1 in 5 STEM bros whinge they can't catch a break in tech world they run

DCFusor

Had I not been a white male

I'd have been dead sure I was being discriminated against. I was the hottest thing in engineering, or so I thought, and I did have fantastic results - patents (for the company) projects on time and in budget, you name it, I stormed the heights. This was back in the day and I noted no real discrimination in the outfit other than ageism, in this case, the older, more experienced people did well, and yes, even back then being black or female was good for your career - if you were good at your job. So was there discrimination in favor of those people? Not really - they were good. Maybe they had to be better than average to even get an interview, but since I took part in those too - there just weren't many applying.

On the other hand, half-competent other white males had a vise grip on any higher level jobs. Comging as I did at the very tail end of the boomers (I'm now 64) - everyone was 5 years older than me, and no matter what, I was "the kid".

Well, experience (and then running my own company - I really was good at this stuff) showed me that for one thing I was a right arse back then, and frankly, quite well suited for the job I had, but would have been a disaster had I been promoted to management - only doing that in my own outfit showed me that being a great engineer has little to do with being a good manager/owner.

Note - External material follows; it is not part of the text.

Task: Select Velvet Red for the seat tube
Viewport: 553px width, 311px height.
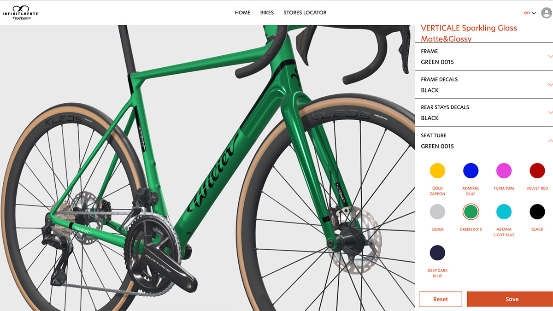Action: [537, 170]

It still frosted me. And as I said above, I'd have been DAMN SURE it was discrimination if I'd had the least excuse to believe that, and even being white male, I latched onto age as a discriminant.

The sad truth is, it's a pyramid and it's narrower at the top. No matter how many would be a good fit there - and I wasn't - there's only so much room anyway. And those who are there and have the power, naturally tend to hang on to it - and can, because they have the power.

Thus in my older age, I put most of this down to human nature, race and gender independent. Our best two software people were a white male and a purple female (who was in town for NIH to study how she was alive despite essentially no heartbeat - she really was purple).

I do agree with Damore very slightly - there are differences between all pigeonholed types, with a lot of overlap. So what? If you suck at math, don't whine non one's offering you a math job (and sucking at math increasingly means you're likely to be male - last 3 really good maths types I met were female). If you're great at facilitating - you might be a manager or a secretary, male or female - and anyone who's been in or run any big outfit knows damn well it could mostly function without any but the secretaries...

In short, in a highly competitive business like I used to be in - beltway bandit consultant to the IC - there was no discrimination that mattered at all - it was pure meritocracy. Whining about the outfit not obeying the peter principle is just human nature...Honest, you're better off if they don't - the Reg is full of tales of clueless bosses and other jerks promoted for some reason other than they'd be good at their new job.